Dr. Adachi reported here at the ASBMR that only about half of the patients in this study were taking an optimal dose (at least 5600 IU/week) of vitamin D. Among the approximately two-thirds of study subjects in whom serum vitamin D levels had been noted in the chart, approximately half had levels =80 nmol/L. Of those with low serum 25(OH)D levels, over three-quarters had been prescribed vitamin D 2800 IU/week. It is noteworthy that treating physicians did not recommend increased vitamin D supplementation in almost half of the patients with low serum 25(OH)D, even in those whose levels were <50 nmol/L. “Most physicians recommend calcium and vitamin D supplementation but vitamin D levels appear to be insufficient in half of patients, including over 40% of patients prescribed at least 2800 IU/week of vitamin D supplementation,” the authors commented.

In the same study, OP treatment regimens were evaluated in 769 patients. More than one-third (37%) had an unsatisfactory change in BMD. A similar percentage had unsatisfactory vitamin D levels. The authors concluded that having an unsatisfactory change in BMD was likely to be associated with unsatisfactory vitamin D levels.

Potential Benefits of a Combination Tablet

Persistence and compliance with vitamin D supplementation regimens can be low, which in turn impairs efficacy, as was demonstrated by the RECORD (Randomised Evaluation of Calcium Or vitamin D) Trial Group (Lancet 2005;365:1621-8) and by Jackson et al. (N Engl J Med 2006;354:669-83).

A combination tablet for once-weekly administration containing alendronate 70 mg and vitamin D3 5600 IU may ensure women with OP achieve optimal 25(OH)D levels. The tablet was compared with usual care for OP in an international, multicentre, open-label study led by Dr. Stuart Ralston, School of Molecular and Clinical Medicine, Western General Hospital, Edinburgh, UK. A total of 515 postmenopausal women (mean age 73 years) at increased risk of falls were randomly allocated to 1 of the 2 treatment arms for an initial 6-month study and a 6-month extension phase during which the subjects continued on their designated medication regimen. Most women in the usual-care group were taking some vitamin D, but the doses varied widely. In each study group, 228 women completed 1 year of treatment.

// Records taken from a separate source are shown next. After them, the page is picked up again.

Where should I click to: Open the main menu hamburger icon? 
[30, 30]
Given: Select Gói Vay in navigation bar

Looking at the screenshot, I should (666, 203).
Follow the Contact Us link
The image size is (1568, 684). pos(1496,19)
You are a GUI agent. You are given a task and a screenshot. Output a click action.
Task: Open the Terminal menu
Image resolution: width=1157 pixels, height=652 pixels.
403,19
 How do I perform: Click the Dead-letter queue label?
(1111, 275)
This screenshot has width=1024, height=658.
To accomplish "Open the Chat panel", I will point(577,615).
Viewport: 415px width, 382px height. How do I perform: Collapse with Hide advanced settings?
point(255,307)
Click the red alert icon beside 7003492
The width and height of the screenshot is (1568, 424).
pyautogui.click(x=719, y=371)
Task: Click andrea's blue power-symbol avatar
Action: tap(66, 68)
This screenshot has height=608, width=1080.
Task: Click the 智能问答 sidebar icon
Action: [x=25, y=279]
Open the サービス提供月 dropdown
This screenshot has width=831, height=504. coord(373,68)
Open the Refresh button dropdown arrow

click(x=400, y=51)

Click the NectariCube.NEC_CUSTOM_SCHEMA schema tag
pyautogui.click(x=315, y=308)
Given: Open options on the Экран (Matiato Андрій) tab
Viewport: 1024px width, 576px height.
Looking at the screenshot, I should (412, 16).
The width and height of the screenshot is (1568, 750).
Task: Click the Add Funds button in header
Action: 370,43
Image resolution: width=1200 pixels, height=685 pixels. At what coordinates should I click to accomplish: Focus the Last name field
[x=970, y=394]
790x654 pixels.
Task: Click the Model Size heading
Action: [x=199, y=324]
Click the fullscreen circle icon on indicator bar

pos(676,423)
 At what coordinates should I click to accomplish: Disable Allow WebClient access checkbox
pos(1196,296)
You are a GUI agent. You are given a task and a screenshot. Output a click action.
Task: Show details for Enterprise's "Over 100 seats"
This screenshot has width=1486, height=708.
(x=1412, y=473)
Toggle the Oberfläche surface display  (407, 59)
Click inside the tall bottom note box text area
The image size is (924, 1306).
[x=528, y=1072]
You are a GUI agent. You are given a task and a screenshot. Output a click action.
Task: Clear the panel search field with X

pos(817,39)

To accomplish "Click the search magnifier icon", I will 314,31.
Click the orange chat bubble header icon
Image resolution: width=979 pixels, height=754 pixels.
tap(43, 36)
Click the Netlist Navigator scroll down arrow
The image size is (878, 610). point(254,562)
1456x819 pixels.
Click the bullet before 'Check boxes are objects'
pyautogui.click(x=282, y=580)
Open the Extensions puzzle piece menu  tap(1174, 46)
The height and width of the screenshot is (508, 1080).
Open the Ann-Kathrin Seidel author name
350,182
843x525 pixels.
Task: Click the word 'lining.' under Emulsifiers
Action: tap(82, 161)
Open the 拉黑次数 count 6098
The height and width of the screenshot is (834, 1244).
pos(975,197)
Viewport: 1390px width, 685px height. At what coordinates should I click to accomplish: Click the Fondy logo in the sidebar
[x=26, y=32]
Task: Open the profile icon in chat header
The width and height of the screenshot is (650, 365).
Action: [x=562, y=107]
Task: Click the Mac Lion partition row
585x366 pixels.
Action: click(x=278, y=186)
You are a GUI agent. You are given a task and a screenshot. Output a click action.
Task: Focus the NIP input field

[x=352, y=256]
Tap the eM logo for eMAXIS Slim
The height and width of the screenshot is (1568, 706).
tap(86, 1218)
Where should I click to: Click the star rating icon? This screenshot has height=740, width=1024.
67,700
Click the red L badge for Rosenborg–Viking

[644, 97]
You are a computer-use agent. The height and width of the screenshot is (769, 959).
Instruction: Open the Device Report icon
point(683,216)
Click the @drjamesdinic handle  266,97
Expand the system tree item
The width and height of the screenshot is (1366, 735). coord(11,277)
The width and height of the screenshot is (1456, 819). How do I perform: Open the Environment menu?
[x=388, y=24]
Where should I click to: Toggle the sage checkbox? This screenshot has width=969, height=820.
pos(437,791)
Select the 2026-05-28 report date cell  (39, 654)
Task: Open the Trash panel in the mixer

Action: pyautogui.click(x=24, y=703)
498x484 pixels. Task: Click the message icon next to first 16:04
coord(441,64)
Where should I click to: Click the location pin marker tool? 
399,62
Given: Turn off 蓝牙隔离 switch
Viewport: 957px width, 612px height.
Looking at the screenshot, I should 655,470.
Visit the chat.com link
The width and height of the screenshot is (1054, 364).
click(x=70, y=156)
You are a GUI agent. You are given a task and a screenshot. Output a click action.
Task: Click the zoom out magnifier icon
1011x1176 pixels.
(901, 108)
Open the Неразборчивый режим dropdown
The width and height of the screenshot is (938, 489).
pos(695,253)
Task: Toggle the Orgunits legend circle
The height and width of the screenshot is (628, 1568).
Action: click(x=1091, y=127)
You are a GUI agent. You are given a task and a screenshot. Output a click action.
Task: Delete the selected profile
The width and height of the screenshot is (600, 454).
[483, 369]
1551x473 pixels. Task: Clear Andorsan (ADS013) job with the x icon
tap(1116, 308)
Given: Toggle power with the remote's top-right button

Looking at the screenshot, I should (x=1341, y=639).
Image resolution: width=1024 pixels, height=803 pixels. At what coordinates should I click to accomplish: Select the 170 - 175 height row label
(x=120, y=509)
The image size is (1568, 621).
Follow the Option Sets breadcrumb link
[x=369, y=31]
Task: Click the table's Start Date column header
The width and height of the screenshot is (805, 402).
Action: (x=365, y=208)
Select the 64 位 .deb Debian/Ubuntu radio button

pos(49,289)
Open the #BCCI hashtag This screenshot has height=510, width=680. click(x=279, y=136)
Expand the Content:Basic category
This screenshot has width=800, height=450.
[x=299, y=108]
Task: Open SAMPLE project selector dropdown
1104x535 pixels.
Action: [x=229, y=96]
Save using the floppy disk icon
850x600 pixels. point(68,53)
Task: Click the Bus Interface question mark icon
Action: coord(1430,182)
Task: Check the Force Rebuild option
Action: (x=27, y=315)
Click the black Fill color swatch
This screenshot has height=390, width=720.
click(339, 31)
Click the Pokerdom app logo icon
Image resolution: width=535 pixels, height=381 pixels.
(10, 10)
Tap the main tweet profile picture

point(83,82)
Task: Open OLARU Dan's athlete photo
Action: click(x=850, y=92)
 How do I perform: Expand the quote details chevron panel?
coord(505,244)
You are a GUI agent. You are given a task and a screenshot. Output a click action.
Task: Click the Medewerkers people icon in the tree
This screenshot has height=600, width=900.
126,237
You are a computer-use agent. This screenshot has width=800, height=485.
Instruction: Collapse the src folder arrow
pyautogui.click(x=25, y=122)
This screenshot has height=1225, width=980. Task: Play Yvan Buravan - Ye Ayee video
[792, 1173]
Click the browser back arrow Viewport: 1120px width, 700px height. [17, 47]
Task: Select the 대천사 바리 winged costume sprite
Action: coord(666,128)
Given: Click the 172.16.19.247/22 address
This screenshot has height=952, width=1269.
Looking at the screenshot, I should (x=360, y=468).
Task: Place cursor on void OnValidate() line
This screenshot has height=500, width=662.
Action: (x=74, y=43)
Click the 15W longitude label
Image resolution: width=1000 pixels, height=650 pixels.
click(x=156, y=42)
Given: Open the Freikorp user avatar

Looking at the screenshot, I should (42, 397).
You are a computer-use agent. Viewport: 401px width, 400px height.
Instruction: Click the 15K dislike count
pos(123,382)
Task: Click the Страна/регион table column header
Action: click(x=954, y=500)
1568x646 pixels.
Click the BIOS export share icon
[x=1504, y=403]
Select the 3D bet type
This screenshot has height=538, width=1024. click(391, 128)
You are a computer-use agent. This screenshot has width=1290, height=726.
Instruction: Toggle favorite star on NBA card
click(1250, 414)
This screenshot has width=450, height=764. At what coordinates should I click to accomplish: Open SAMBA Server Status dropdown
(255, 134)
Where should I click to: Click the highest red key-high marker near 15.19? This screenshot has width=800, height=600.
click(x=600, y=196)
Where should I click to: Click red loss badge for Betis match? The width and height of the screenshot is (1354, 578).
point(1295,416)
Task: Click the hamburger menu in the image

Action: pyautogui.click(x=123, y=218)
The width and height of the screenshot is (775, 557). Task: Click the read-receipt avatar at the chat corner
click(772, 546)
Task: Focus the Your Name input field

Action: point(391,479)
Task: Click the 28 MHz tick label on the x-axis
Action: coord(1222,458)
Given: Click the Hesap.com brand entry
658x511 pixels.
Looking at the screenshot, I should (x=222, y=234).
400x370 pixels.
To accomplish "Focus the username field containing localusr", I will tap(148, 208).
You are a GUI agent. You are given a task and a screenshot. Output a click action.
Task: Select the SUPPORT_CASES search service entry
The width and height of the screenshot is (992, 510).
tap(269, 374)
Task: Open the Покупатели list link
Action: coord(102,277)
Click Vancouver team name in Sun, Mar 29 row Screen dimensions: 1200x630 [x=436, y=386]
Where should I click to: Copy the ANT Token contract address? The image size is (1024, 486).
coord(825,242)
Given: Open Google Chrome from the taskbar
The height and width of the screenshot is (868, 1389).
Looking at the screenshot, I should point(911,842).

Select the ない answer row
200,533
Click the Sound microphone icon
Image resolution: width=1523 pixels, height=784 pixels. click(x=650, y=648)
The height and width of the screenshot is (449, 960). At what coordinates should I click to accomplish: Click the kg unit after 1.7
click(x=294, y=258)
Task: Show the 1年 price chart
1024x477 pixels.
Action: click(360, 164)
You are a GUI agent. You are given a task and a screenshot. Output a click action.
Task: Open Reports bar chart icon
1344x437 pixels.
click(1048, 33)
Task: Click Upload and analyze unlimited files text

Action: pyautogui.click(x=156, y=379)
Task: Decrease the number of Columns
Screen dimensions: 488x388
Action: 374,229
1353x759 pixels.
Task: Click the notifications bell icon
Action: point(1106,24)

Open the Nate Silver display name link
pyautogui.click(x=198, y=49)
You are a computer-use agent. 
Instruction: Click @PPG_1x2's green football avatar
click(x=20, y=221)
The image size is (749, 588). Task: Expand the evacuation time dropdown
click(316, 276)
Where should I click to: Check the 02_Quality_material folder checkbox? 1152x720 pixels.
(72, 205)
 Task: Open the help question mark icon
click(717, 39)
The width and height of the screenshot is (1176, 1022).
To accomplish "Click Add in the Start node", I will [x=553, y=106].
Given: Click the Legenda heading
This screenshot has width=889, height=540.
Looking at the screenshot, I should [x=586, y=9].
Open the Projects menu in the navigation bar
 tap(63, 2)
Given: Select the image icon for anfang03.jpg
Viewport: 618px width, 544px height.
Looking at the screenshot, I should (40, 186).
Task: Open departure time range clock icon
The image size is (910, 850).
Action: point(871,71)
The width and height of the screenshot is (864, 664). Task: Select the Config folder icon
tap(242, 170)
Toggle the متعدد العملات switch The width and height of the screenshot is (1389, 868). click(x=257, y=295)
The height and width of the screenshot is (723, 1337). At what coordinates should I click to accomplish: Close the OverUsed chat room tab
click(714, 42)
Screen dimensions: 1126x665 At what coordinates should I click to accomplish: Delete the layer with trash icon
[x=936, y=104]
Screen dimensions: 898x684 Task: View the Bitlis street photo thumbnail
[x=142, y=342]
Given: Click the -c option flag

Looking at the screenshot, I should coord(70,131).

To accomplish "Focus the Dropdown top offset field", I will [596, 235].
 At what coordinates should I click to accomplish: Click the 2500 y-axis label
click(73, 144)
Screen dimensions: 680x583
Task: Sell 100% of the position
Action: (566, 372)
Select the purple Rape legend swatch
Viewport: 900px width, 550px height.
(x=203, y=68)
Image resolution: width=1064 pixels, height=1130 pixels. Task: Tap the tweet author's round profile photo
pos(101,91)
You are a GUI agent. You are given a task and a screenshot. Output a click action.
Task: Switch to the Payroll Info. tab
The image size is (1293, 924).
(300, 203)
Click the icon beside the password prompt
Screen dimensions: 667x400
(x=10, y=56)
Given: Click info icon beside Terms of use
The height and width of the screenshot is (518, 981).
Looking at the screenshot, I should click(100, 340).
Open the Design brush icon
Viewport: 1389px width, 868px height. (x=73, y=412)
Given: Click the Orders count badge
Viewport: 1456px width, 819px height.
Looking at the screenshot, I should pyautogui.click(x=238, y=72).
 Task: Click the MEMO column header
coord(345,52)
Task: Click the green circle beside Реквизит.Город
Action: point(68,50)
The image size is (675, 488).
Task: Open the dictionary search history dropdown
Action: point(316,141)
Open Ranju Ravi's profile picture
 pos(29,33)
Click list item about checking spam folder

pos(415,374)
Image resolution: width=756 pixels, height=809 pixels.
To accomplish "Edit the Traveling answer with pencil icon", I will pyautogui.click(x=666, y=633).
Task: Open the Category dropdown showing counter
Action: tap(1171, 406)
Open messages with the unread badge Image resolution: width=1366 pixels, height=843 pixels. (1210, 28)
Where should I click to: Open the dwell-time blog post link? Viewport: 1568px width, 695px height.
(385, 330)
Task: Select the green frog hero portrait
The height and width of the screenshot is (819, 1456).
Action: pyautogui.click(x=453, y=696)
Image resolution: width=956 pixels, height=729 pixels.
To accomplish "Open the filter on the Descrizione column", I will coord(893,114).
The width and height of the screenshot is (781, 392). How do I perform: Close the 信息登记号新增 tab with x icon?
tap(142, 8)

At baseline, the women in both study arms had 25(OH)D levels <20 ng/mL. After 6 months, significantly fewer patients receiving the once-weekly combination tablet had serum 25(OH)D <20 ng/mL (8.6% vs. 31% in the usual-care group). The difference remained significant at 12 months: 11.3% in the alendronate/vitamin D 5600 group vs. 36.9% in the usual-care group. The study participants receiving the combination tablet also had significantly greater gains in lumbar spine BMD (2.2% vs. 1.5%) and a trend toward greater gains in total hip BMD after 12 months of treatment. Significantly greater per cent decreases from baseline in urine N-telopeptides of type 1 collagen and in serum bone-specific alkaline phosphatase were also seen at both 6 and 12 months in the combination tablet-treated group than in the control group. The investigators observed no clinically meaningful differences in either safety or tolerability between the combination formulation and usual OP care.

Summary

Ensuring adequate vitamin D is both a preventive and—when combined with a BP—therapeutic measure for OP. Typically a dose of 800 IU/day is required to achieve optimal serum 25(OH)D levels of at least 75 nmol/L. Given the vast scope of discussions heard here during the ASBMR scientific sessions, this report focused on selected presentations regarding the use of vitamin D monotherapy and in combination with a BP.